Le dernier bilan du DSF 2025 est paru !
L’année 2025 a été contrastée sur le plan de la pluviométrie et globalement moins favorable que l’année 2024. Si un printemps pluvieux a permis de nuancer un hiver déficitaire et que les orages d’été ont été salvateurs notamment pour les zones de montagne, la sècheresse a été marquée à l’automne sur l’ensemble de l’île. L’extrême sud a particulièrement pâti de la sècheresse sur l’ensemble des 4 saisons avec d’importants impacts sur les peuplements et de nombreuses restrictions d’eau. On note sur la zone de forts rougissements sur l’ensemble des espèces arbustives (arbousiers…) et forestières (chêne vert, Chêne liège) du secteur dès le mois de juillet. Ces conditions semblent avoir été favorables à l’hylésine du pin avec quelques foyers signalés sur Pin maritime.
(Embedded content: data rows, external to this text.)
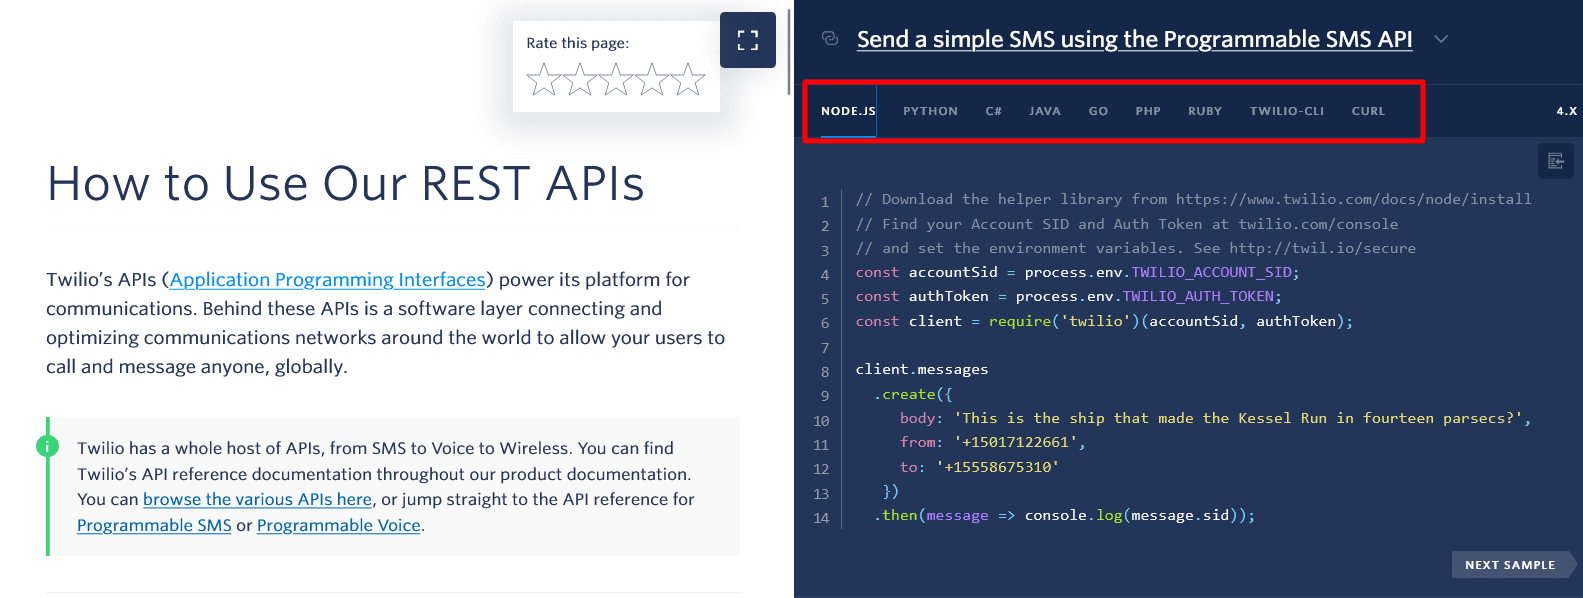
Task: Show the Java code sample
Action: (x=1044, y=111)
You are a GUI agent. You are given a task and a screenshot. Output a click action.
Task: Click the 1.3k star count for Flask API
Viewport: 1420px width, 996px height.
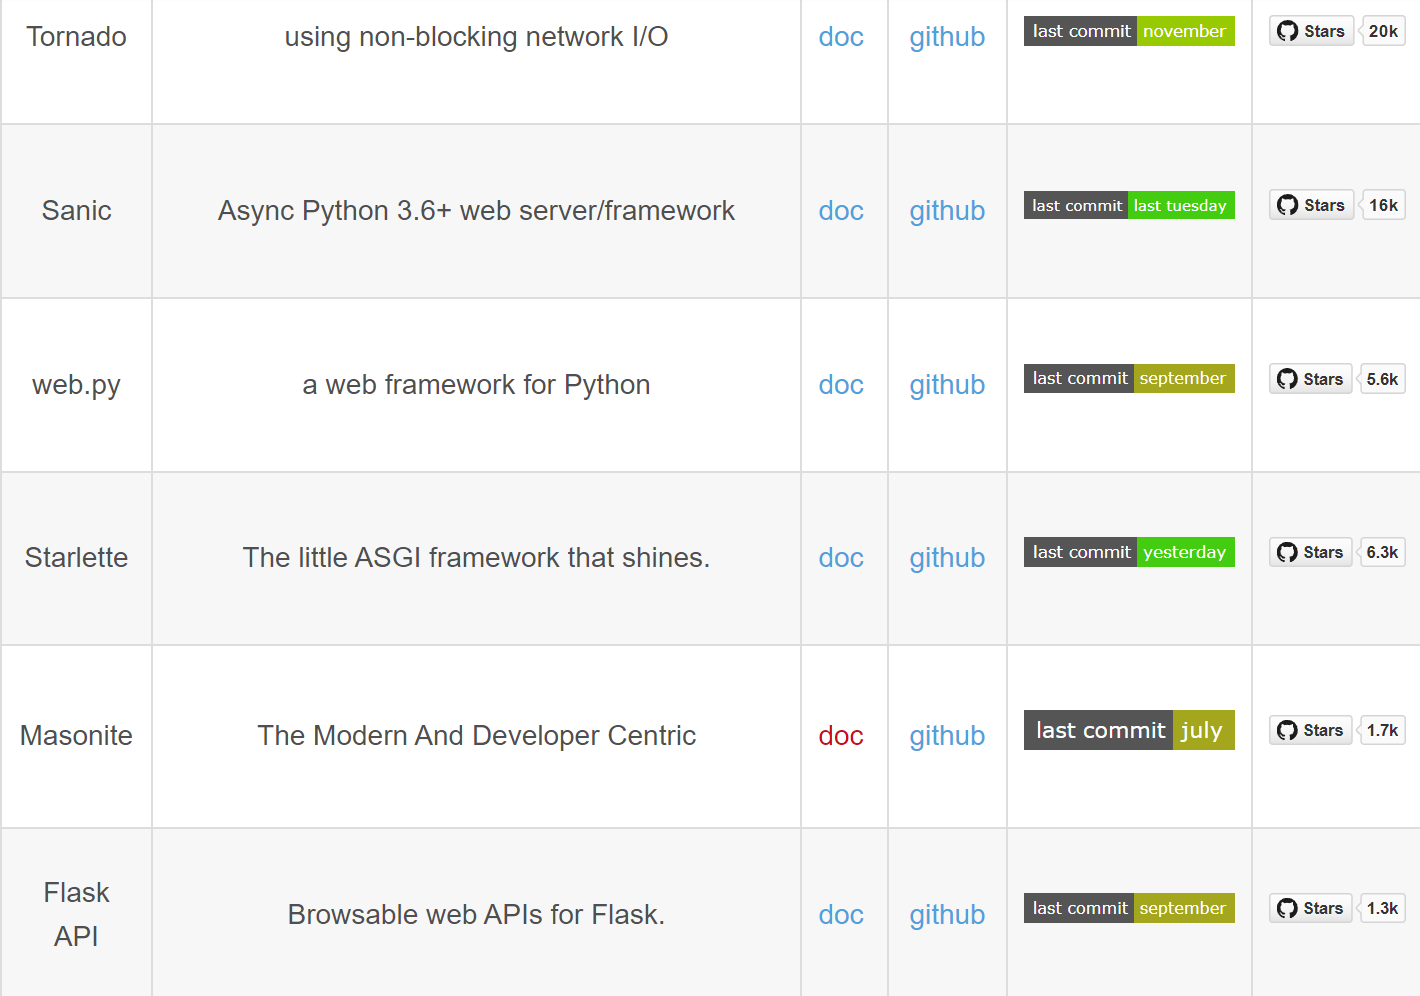pyautogui.click(x=1382, y=908)
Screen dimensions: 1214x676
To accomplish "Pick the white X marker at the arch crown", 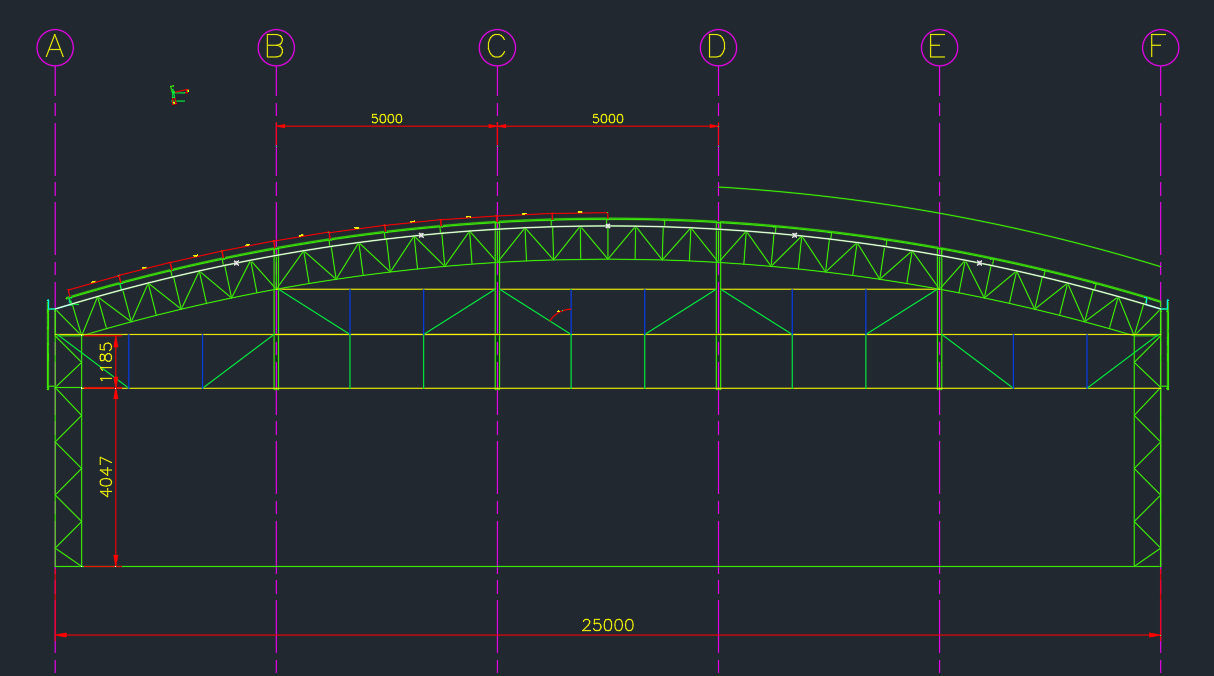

Cette année est également marquée par un pic de gradation de bombyx disparate sur le territoire insulaire. Avec plus de 20 000 ha défoliés, dont des zones non historiquement touchées (Taravo et Prunelli), ces attaques ont suscité un vif émoi auprès de la population concernée. Si les défoliations ont été très visibles de mai à juillet, la végétation, principalement les chênes verts, a reverdi dès le mois d’août et a permis d’atténuer l’impact paysager.
Concernant Matsucoccus feytaudi, au vu des derniers résultats de piégeages, nous considérons que l’insecte est présent sur la quasi-totalité des massifs insulaires de Pin maritime et a encore progressé en 2025. Sa progression vers le Sud de l’île est inexorable et est liée à la biologie même de l’insecte. Nous rappelons qu’il s’écoule généralement plusieurs années entre la première capture des insectes et les dégâts avérés sur les peuplements (entre 5 et 10 ans).